Traction-System Research of High-Speed Maglev Based on Active Disturbance Rejection Control
Zhu Jinquan1,2, Ge Qiongxuan1, Sun Pengkun1,2, Wang Xiaoxin1, Zhang Bo1
1. Key Laboratory of Power Electronics and Electric Drive Institute of Electrical Engineering Chinese Academy of Sciences Beijing 100190 China; 2. University of Chinese Academy of Sciences Beijing 100049 China
Abstract:The dq current of the high-speed maglev is coupled in synchronous-frame, when working in the double feed mode, the current coupling is severe, which affects the stable operation of the maglev train. The traditional decoupling control strategy is sensitive to parameters, so this paper proposes a current decoupling strategy based on active disturbance rejection control (ADRC). This strategy considers the voltage error caused by current coupling and changes of inductance parameter as system disturbance, then observes disturbances through the extended state observer, and feeds forward the disturbance to compensate the influence of the disturbance on the system.

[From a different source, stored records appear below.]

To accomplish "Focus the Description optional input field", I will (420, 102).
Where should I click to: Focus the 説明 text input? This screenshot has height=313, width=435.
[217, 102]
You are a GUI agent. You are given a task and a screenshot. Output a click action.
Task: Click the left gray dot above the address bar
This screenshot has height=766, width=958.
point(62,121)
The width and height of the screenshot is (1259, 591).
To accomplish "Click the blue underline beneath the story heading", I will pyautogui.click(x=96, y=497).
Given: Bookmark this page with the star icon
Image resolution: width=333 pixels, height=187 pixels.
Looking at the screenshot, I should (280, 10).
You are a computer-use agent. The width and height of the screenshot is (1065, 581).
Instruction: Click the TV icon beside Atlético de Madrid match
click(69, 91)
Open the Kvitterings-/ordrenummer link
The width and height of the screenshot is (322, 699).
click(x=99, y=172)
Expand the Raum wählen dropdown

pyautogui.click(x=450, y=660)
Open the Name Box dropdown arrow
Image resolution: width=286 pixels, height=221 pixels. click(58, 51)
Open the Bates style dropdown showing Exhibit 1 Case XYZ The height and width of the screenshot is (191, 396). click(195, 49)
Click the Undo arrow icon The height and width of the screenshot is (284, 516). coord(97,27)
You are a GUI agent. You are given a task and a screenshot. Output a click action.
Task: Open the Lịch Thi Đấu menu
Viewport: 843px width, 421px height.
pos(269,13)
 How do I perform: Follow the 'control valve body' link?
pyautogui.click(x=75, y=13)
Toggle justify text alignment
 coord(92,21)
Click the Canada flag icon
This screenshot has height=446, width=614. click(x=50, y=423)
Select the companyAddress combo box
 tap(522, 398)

Simulation and hardware-in-the-loop (HIL) experiments demonstrate that the strategy has strong robustness to parameters and it can achieve current decoupling, reduce the current fluctuation of the maglev train during the stator section changeover process, improve system dynamic performance.
朱进权, 葛琼璇, 孙鹏琨, 王晓新, 张波. 基于自抗扰的高速磁浮列车牵引控制策略[J]. 电工技术学报, 2020, 35(5): 1065-1074.
Zhu Jinquan, Ge Qiongxuan, Sun Pengkun, Wang Xiaoxin, Zhang Bo. Traction-System Research of High-Speed Maglev Based on Active Disturbance Rejection Control. Transactions of China Electrotechnical Society, 2020, 35(5): 1065-1074.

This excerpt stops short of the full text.